ZACH GUZMAN: Yeah, and I guess, you know, too, when it comes down to the defense, you kind of discussing it around 11 counts of wire fraud and conspiracy, you got, you got to prove, I guess, that you know-- it seems like they've been leaning in on the idea that a lot of people have been guiding her and, I guess, misguiding her around some of this, and that she, she didn't kind of have that intent to mislead anybody here, which seems rather important to how the jury might decide this case. I mean, what have you seen, maybe, standing out in the way that the defense could be holding up based on the facts?

ALEXIS KEENAN: Yeah, so the tact that Holmes took here was to say, look, I was the CEO and yes, the buck stops with me, but I relied on others, and particularly, other executives at the company. She talked a lot about former laboratory directors, and the defense did show that they did have communications with Holmes saying that, look, here are some glowing reports. Here are some positive things about what our technology, what this blood testing technology is doing, so she said, she relied on those representations.
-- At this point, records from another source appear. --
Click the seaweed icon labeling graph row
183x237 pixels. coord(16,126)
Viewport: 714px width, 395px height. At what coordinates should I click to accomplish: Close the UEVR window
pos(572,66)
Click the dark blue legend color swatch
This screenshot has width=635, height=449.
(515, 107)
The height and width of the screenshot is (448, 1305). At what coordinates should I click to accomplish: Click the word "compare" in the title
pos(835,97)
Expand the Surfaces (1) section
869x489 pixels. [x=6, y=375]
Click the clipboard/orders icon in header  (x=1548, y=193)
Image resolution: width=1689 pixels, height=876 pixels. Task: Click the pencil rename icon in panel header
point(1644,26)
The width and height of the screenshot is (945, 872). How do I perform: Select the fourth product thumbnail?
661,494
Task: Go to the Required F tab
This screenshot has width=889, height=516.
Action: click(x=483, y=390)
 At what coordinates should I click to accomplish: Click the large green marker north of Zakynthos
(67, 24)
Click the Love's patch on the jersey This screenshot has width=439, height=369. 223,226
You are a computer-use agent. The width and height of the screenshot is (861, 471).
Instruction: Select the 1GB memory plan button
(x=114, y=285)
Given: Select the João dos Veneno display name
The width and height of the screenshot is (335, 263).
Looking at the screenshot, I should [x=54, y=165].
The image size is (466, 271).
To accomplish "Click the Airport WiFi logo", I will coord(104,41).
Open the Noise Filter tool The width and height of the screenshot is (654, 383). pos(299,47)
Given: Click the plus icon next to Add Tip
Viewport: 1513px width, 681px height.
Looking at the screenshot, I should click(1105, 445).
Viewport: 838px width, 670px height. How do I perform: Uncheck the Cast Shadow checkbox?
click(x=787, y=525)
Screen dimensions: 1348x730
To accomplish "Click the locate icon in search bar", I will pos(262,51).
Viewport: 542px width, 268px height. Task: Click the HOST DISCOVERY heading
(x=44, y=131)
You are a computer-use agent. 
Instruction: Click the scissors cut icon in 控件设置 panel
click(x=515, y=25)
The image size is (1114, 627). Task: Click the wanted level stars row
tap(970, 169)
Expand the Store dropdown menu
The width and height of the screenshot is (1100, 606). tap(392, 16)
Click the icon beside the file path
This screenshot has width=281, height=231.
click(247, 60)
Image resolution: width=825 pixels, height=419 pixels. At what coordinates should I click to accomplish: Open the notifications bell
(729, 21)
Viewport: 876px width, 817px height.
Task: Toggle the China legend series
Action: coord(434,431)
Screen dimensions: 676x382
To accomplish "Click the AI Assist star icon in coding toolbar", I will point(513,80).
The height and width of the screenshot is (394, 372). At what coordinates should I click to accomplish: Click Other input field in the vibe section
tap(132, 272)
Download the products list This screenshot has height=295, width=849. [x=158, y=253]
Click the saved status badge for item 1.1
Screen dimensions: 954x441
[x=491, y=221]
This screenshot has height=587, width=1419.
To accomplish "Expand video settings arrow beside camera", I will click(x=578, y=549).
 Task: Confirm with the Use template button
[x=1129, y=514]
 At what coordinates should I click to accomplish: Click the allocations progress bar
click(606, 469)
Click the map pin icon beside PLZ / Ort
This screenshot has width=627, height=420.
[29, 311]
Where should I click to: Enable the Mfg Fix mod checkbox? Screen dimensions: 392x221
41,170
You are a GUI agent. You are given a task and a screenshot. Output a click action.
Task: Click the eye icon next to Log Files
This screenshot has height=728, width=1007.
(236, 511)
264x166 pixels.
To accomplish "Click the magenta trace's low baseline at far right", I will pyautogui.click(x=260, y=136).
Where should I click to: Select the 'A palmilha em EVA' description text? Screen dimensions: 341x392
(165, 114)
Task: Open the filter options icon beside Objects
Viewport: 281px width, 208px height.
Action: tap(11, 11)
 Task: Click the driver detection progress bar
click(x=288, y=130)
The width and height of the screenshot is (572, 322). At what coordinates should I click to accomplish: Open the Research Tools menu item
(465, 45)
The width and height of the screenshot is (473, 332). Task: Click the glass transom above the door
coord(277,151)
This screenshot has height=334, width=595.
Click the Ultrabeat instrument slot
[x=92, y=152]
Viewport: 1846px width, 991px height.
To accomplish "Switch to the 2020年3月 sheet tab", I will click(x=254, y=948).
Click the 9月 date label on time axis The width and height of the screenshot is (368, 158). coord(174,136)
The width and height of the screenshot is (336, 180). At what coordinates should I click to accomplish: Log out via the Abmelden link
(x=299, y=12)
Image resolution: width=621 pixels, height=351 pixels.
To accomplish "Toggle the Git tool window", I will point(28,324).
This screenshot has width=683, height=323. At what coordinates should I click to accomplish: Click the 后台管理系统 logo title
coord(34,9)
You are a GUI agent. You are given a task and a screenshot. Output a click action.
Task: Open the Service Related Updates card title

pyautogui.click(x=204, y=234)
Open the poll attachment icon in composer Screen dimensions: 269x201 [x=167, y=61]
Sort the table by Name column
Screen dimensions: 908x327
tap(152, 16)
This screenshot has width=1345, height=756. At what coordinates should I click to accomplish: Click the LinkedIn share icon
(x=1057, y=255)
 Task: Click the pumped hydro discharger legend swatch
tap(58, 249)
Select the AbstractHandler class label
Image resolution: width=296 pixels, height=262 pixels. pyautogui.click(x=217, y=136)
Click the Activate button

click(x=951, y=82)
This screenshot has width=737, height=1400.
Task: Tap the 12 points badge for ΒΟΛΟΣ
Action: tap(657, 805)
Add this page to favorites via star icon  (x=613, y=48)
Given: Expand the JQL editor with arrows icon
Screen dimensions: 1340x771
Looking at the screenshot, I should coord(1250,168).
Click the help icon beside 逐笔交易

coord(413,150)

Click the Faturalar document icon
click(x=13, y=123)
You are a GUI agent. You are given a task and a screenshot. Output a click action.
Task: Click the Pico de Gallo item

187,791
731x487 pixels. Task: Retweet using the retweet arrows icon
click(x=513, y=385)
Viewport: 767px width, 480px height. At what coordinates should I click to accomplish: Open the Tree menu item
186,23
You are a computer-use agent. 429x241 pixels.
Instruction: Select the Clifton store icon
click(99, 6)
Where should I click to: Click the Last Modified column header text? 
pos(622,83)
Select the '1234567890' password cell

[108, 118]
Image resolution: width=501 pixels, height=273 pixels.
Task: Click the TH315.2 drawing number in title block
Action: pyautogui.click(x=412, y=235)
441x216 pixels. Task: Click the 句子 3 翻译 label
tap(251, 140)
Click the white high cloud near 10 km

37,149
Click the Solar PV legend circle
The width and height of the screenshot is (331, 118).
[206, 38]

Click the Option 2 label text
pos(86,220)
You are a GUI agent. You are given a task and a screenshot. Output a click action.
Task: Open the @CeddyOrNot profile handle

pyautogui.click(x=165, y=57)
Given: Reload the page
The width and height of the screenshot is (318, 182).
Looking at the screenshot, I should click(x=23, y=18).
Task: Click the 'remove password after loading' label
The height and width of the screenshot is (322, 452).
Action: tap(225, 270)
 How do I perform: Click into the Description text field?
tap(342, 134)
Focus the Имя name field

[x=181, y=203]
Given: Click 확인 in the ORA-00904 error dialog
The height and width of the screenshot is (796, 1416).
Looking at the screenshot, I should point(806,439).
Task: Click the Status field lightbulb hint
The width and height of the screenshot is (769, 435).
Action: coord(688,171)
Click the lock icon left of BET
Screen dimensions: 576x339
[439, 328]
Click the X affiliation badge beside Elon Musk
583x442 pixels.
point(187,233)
She also talked a lot about relying on the representations of her former CEO Sunny Balwani, who was also her longtime boyfriend. She had a couple of different ways of pushing some blame over to Balwani. One was that as an executive, she relied on him, including in dealings with potential partners and one-time partner Walgreens, a potential partner, another one Safeway, and others. But also she brought about abuse allegations, saying that he was physically abusive and emotionally abusive, and that that really impacted the leadership that she was trying to give to her company.

Whether or not jurors will buy that-- big question. Also, I'm really a little bit surprised here that we haven't seen too much-- and granted, I'm not sitting in the courtroom anymore, I was-- but we haven't seen her really bring out the fact too strongly that she is a new mother. Certainly, a group of 12 jurors, no matter their background would take that into consideration. So I'm listening to see-- will that come out? That she has this brand new baby, and get jurors thinking about what would be the ramifications of trying to go to prison and live out a sentence when she has this infant, new to the world. So we'll see. There's still a lot of testimony to go here, Zach.

ZACH GUZMAN: All right, Alexis Keenan, bringing us the latest there. Appreciate that.